To find the term independent of x, we use the binomial expansion formula:

\(\left( a + b \right)^n = \sum_{k=0}^{n} \binom{n}{k} a^{n-k} b^k\).

Here, \(a = 2x\) and \(b = \frac{1}{2x^3}\), and \(n = 8\).

We need the term where the power of x is zero.

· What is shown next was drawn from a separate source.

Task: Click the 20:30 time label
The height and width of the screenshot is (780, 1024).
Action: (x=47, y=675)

The general term is:

\(T_k = \binom{8}{k} (2x)^{8-k} \left( \frac{1}{2x^3} \right)^k\).

Simplifying, we get:

\(T_k = \binom{8}{k} \cdot 2^{8-k} \cdot x^{8-k} \cdot \frac{1}{2^k} \cdot x^{-3k}\).

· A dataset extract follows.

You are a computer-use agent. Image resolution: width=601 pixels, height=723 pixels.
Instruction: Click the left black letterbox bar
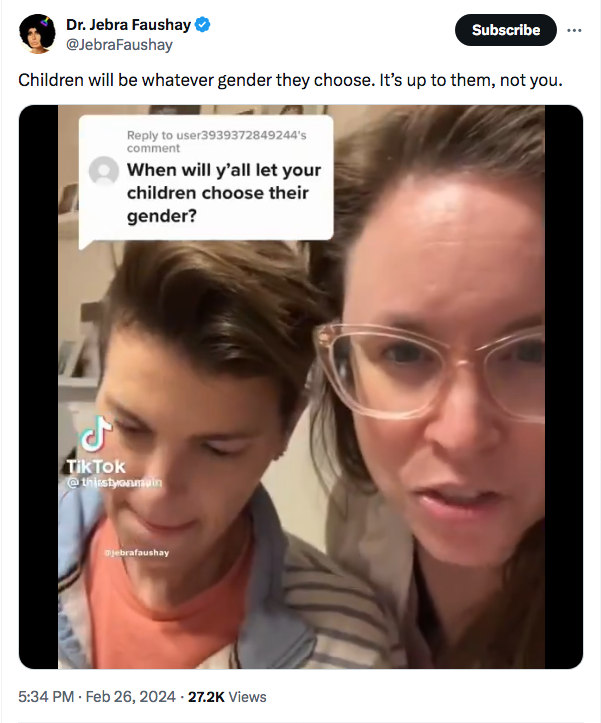[x=38, y=387]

\(T_k = \binom{8}{k} \cdot 2^{8-2k} \cdot x^{8-4k}\).

We want the power of x to be zero:

\(8 - 4k = 0\).

Solving for \(k\), we get \(k = 2\).

Substitute \(k = 2\) into the term:

\(T_2 = \binom{8}{2} \cdot 2^{8-4} \cdot x^{0}\).

\(T_2 = 28 \cdot 2^4 \cdot 1\).

\(T_2 = 28 \cdot 16\).

\(T_2 = 448\).

Thus, the term independent of x is 448.